In models 7 to 12, the hormone data were log-transformed before analysis, owing to the non-normal distribution and strictly positive ranges of these measures. In models 7 to 9, we specified that the relationship between age and hormone measures must obey a strictly linear relationship, whereas in models 10 to 12, we specified that a nonlinear relationship, constructed using a cubic spline, could characterize the age relationship. We then compared the estimated out-of-sample predictive accuracy of the linear and nonlinear models fit with each sample using AICc.

Comparison of models 7 to 9 to models 10 to 12 shows that treating age as a smoothed predictor variable leads to lower AICc values, representing improved out-of-sample predictive accuracy, for models 10 and 11. In the case of model 12, the penalized regression estimation process in mgcv shrunk the spline to a perfectly linear relationship between age and FSH, equivalent to the linear model 9, with an equivalent AICc value. AICc values are reported in table S4, and model coefficients are reported in table S5.

Analysis of estradiol, estrone, and pregnanediol concentrations by age

To investigate the continuous relationship between age and steroid hormone levels, we fit six generalized additive mixed models (models 13 to 18) in which the relationship between age and the hormone value was estimated as a smooth cubic spline using penalized regression estimation. Subject ID was entered into the model as a random intercept to model the possibility of subject-specific differences in mean hormone measures. The structure of these models is reported in table S6, and the coefficients estimated from models 13 to 18 are summarized in table S7. The model-predicted relationships between age and average steroid hormone measures are displayed in Figs. 4 and 5 and figs. S3 and S4.

Comparison of age trends in urinary hormone concentrations in human females and Ngogo females

We calculated average Ngogo female age trends for urinary FSH using model 11 (Fig. 5A), for LH using model 10 (Fig. 5B), for estrone using model 14 (Fig. 5C), and for pregnanediol using model 15 (Fig. 5D). The median age trends for human females for urinary FSH were carefully traced from figure 1B of (18), for LH figure 1A of (18), for estrone-glucuronide figure 2A of (19), and for pregnanediol-glucuronide figure 2B of (19) using WebPlotDigitizer (81). Estrone-glucuronide is a metabolite of estrone that humans and chimpanzees excrete in their urine (82). In our analyses, following the protocol of (69), estrone metabolites were deconjugated to estrone before measurement by LC-MS, whereas in (19), immunoreactive estrone-glucuronide was measured directly. Likewise, the major urinary metabolite of progesterone, pregnanediol-glucuronide, was deconjugated to pregnanediol before measurement using LC-MS in our study, whereas immunoreactive pregnanediol was measured directly in (19).
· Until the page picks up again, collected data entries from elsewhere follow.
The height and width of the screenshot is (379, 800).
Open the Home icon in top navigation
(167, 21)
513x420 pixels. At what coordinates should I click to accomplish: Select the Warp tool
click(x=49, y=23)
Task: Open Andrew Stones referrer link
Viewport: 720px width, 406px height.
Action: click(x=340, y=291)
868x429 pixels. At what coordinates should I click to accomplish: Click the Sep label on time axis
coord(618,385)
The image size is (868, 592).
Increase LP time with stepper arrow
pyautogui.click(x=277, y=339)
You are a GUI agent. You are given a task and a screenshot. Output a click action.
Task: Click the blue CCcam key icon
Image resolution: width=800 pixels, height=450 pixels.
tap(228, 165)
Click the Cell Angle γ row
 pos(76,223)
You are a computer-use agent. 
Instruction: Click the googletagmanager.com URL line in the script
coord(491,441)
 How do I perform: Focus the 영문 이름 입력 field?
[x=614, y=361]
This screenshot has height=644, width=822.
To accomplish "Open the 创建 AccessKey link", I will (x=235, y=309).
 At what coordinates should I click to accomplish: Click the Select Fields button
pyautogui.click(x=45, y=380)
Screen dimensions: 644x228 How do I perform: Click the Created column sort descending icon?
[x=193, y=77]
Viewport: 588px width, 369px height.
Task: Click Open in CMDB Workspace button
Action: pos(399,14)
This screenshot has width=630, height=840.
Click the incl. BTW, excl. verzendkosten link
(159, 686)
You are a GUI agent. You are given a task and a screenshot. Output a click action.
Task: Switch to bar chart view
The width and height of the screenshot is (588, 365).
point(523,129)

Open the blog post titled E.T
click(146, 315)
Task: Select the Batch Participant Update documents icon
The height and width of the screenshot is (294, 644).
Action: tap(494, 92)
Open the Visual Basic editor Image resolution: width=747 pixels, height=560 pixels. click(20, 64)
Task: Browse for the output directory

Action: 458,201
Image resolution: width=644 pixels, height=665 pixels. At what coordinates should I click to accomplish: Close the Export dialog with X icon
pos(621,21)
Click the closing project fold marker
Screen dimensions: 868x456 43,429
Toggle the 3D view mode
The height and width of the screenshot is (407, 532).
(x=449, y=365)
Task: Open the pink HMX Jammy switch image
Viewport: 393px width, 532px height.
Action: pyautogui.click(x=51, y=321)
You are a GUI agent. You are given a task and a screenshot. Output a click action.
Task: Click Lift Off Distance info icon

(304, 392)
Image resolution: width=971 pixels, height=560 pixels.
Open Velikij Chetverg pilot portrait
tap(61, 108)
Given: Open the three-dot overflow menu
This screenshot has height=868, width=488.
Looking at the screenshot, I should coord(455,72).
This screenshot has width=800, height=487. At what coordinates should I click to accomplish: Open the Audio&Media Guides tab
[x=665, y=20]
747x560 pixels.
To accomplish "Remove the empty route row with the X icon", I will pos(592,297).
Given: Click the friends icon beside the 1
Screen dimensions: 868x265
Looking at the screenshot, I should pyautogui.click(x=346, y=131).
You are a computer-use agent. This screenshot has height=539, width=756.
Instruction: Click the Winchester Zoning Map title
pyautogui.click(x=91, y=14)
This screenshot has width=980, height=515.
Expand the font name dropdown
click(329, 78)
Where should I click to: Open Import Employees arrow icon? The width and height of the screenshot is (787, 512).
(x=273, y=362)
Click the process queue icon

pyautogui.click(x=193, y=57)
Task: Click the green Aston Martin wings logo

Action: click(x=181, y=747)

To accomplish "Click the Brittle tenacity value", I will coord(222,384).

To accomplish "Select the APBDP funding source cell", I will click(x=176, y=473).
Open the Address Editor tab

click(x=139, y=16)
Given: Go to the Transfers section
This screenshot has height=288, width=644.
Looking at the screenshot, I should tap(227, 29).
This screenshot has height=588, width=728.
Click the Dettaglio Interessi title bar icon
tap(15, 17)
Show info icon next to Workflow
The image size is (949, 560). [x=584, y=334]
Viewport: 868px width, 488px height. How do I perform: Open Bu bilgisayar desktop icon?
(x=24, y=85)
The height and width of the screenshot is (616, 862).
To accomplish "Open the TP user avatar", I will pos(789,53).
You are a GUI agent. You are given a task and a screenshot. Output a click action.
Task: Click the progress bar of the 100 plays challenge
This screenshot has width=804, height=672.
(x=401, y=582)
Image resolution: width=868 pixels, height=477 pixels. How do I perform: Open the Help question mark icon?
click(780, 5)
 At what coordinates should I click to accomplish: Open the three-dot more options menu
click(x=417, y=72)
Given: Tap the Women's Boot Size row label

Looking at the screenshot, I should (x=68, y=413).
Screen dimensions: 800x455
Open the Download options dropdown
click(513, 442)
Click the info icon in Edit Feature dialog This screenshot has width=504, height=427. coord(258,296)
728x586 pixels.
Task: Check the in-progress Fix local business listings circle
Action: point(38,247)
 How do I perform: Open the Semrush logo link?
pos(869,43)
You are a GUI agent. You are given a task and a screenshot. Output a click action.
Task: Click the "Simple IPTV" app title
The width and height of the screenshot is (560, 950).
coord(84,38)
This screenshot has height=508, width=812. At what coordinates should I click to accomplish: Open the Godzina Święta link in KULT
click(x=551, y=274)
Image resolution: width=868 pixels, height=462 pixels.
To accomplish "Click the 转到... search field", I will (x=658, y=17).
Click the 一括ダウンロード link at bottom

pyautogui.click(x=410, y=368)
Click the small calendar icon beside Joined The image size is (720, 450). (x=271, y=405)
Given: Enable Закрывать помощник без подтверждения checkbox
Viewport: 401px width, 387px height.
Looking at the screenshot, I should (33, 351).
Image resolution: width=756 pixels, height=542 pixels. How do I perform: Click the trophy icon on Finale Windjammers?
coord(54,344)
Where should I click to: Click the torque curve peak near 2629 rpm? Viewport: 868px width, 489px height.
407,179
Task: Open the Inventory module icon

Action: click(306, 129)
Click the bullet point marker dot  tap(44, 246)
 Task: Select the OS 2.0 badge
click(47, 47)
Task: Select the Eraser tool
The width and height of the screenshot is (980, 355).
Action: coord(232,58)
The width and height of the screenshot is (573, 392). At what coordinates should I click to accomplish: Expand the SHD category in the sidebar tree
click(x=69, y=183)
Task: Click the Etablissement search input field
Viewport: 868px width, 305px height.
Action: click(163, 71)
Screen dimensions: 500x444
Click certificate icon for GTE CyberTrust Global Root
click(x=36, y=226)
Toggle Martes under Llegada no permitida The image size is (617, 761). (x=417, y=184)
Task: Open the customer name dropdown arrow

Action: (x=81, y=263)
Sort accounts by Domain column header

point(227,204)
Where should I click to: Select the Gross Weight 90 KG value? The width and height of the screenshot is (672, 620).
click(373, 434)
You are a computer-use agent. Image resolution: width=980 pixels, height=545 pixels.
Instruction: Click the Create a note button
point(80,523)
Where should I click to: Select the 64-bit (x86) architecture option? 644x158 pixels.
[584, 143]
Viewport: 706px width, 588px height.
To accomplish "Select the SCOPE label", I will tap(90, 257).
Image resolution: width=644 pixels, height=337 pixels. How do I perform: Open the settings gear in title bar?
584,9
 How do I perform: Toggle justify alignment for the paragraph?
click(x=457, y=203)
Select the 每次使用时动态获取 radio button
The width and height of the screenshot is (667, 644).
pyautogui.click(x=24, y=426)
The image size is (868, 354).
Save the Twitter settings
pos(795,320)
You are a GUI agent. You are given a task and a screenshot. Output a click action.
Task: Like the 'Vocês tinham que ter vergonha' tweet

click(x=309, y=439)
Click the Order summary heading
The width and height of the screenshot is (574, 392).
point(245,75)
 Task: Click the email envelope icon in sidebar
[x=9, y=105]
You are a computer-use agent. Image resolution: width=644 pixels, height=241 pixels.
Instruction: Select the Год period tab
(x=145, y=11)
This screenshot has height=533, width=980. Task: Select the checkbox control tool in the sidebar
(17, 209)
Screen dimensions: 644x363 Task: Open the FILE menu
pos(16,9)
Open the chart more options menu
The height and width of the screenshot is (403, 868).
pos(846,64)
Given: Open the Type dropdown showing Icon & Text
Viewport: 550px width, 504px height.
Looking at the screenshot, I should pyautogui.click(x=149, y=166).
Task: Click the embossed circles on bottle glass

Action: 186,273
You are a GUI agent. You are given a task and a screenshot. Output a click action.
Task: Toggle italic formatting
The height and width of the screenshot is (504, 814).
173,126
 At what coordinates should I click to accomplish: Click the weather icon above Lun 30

There are several data limitations to Fig. 5. First, the error in chimpanzee age estimation would be expected to flatten out steep changes in age trends that might otherwise be detected with more-precise age estimates. Second, Fig. 5 displays only model-expected central trends for each population, ignoring considerable between-individual variability in base rates and change over time that is known to exist from studies of human females [see figure 2 of (18)]. Finally, our sample sizes are large by primatology standards but much smaller than those of the human studies.

Age estimation

Ages of the oldest females in the sample, including those found to be post-reproductive, were necessarily estimated because they were adults when first identified. Nevertheless, these estimates are predicated on critical data that together suggest that any error in age estimation does not affect our conclusions.

First, age estimations for females in the study were made when females were first identified, rather than at the time of the current study. For the oldest females in the sample, including those found to be post-reproductive, these determinations were made in 1995–1998, 11 to 23 years before sampling for this study. In other words, it was not the case that females in the study were visually estimated to be >50 years old, but rather they were identified when still young or middle-aged and subsequently observed over many years. Age estimations at the outset of the study benefitted from understandings of visual signs of aging (e.g., gray hair, prominent hips and shoulders, worn or missing teeth) generated by previous chimpanzee research [e.g., long-term research at Gombe (83)], and the distribution of these original age estimations for chimpanzees in the Ngogo community were consistent with population structures observed for wild chimpanzees elsewhere. Fortunately, females disperse into new communities within a narrow age range during adolescence, which means that those females who joined the Ngogo community over the course of the study could be aged with minimal error.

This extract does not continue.